Very quick post on the relationship between \mathcal{L}^p, \mathcal{C}_c(X) and \mathcal{L}^\infty. I will assume you already know what I am talking about, I’ll just be sharing some intuition on what those mean, but won’t bother with details. It’s more a reminder for me rather than something that intends to be useful, actually, but there’s almost nothing on the Internet about this!

When we discover that \mathcal{C}_c(X) (continuous functions with compact support) is dense in \mathcal{L}^p, we also discover that it does not hold for p = \infty and \mu(X) = \infty.

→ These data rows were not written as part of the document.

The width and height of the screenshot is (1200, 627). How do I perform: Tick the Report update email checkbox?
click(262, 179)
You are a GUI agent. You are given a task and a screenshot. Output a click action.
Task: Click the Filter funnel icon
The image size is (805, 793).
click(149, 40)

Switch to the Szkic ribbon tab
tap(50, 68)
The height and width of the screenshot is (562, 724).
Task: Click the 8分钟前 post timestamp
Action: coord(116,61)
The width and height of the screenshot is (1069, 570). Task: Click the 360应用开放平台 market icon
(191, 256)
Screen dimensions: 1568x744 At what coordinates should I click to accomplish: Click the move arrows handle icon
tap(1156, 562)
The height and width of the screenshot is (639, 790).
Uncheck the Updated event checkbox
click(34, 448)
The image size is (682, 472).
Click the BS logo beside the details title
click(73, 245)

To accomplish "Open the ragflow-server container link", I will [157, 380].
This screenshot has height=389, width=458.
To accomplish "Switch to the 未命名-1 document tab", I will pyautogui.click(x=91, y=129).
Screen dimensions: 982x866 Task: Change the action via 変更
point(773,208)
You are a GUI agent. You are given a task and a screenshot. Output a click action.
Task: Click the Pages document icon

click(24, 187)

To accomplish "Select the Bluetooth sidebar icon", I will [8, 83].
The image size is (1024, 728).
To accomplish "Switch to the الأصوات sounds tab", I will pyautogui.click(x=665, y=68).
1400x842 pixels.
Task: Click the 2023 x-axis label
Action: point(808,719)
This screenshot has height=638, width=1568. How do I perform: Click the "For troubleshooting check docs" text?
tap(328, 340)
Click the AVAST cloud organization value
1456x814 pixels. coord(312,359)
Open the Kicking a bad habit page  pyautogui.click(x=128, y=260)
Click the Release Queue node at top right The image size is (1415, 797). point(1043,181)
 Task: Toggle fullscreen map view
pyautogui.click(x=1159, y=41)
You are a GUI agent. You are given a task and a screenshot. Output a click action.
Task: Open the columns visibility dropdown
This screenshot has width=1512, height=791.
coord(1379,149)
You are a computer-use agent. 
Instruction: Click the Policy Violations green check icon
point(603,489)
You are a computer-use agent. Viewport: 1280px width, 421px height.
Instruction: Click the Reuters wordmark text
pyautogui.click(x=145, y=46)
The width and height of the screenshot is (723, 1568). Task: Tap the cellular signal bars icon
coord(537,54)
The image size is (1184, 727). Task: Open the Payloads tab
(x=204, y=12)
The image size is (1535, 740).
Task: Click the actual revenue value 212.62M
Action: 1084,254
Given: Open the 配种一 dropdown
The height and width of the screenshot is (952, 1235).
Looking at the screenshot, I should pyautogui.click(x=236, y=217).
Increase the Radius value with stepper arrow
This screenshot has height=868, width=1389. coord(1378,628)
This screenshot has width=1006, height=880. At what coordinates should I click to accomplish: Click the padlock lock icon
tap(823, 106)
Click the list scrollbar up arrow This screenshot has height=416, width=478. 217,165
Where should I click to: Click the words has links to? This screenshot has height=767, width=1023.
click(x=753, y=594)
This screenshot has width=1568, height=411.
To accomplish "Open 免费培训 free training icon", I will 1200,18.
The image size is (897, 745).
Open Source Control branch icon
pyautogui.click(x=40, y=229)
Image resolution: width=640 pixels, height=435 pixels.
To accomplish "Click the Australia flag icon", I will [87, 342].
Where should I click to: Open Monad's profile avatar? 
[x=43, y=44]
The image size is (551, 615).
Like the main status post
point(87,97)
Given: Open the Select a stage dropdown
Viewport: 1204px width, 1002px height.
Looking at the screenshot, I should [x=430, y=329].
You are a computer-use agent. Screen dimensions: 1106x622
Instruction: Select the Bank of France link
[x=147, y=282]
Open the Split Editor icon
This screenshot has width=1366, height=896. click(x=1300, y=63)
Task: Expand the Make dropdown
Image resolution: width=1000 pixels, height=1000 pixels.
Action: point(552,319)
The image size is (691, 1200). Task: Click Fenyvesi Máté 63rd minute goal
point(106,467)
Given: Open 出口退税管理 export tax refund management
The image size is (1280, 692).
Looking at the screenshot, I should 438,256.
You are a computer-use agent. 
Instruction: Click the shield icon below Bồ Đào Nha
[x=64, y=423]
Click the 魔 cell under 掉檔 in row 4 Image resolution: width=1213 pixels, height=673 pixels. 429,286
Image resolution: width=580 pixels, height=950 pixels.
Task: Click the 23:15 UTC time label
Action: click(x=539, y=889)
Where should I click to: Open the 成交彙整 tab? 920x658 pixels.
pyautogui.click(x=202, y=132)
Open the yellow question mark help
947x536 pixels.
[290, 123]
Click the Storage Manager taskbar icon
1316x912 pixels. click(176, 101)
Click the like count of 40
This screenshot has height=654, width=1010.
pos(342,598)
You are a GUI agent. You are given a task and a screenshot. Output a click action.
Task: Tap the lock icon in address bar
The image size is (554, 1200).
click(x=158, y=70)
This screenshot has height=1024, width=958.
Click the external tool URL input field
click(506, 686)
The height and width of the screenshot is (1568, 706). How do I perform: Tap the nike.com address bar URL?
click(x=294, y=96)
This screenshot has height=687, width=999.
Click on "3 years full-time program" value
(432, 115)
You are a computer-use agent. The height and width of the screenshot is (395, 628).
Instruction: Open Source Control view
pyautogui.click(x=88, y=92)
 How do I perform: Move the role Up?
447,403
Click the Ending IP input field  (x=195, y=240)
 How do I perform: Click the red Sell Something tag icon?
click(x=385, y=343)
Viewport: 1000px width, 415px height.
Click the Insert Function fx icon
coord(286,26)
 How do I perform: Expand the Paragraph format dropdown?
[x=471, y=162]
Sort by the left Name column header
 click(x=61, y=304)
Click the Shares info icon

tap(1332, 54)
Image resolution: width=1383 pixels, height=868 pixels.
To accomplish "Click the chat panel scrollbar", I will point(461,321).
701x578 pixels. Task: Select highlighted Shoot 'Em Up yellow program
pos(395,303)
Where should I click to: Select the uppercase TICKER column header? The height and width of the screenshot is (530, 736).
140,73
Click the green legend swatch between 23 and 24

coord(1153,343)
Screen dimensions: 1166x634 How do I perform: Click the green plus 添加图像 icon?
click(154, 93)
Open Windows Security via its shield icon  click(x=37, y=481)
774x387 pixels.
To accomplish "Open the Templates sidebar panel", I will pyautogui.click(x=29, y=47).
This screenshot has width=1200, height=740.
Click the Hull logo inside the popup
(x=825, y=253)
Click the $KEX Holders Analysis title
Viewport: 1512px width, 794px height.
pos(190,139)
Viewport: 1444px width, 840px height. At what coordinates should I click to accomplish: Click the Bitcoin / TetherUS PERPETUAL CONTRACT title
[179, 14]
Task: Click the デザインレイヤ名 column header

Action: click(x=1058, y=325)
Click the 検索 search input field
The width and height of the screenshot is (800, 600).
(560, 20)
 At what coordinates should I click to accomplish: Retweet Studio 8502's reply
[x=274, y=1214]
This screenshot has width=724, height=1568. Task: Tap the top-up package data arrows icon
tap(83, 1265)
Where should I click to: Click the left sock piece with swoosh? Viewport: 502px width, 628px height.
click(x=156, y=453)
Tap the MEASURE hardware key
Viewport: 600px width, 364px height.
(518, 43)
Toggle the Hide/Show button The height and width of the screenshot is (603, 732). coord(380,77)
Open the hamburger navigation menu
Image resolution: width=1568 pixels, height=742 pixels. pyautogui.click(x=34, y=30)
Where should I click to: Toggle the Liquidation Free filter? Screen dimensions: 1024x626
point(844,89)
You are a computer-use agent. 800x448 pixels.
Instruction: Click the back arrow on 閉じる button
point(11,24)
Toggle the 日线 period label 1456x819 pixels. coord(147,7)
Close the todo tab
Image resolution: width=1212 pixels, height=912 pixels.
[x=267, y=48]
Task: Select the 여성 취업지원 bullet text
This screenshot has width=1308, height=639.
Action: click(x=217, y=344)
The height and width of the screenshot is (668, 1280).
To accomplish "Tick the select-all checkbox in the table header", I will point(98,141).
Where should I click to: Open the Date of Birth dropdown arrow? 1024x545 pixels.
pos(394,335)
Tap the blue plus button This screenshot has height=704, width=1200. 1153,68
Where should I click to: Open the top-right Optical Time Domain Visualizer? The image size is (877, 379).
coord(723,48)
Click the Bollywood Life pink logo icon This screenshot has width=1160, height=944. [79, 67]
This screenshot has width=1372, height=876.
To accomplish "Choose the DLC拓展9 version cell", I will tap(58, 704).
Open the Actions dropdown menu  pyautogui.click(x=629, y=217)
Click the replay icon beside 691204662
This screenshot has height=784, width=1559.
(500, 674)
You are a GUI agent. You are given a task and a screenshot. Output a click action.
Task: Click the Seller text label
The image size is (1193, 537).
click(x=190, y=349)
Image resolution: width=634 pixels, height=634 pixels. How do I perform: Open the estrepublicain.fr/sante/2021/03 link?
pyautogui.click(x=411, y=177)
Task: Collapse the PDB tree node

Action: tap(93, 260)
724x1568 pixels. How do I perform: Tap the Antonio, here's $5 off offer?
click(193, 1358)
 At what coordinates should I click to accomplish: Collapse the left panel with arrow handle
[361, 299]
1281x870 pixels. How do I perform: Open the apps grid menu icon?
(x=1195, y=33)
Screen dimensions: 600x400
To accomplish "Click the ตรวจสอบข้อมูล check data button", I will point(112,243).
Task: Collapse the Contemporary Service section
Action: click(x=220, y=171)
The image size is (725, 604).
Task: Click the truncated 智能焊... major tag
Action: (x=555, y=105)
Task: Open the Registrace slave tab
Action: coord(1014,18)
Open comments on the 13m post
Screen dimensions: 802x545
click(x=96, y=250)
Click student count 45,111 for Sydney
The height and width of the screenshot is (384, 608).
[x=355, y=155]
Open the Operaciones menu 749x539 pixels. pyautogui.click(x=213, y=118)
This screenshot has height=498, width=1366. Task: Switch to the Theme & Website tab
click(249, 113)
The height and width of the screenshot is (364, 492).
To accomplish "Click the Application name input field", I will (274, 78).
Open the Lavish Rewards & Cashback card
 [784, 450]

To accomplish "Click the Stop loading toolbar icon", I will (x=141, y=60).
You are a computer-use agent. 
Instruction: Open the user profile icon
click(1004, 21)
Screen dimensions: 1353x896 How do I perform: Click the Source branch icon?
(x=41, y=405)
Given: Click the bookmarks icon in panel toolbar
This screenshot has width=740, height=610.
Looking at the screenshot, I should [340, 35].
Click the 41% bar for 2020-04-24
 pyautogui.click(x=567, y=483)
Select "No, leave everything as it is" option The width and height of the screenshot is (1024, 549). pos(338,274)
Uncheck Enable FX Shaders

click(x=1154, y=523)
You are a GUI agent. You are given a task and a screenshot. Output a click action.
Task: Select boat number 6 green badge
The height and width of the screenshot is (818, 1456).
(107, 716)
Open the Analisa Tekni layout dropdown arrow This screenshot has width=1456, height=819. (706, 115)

What that intuintevely means is that if you take away functions in \mathcal{C}_c(X) from \mathcal{L}^p, you take away something fundamental for \mathcal{L}^p, you are somehow taking away a net that keeps the ceiling up.

The fact that it becomes false for limitless spaces (\mu(X) \neq 0) and p = \infty means that the functions in \mathcal{L}^\infty do not need functions in \mathcal{C}_c(X) to survive.

This is reasonable: functions in \mathcal{L}^\infty are not required to exist only in a specific (compact) region of space, whereas functions in \mathcal{C}_c(X) do. Functions in\mathcal{L}^\infty are simply bounded – their image keeps below some value, but can space everywhere. Very roughly speaking, they have a limit on their height, but not on their width.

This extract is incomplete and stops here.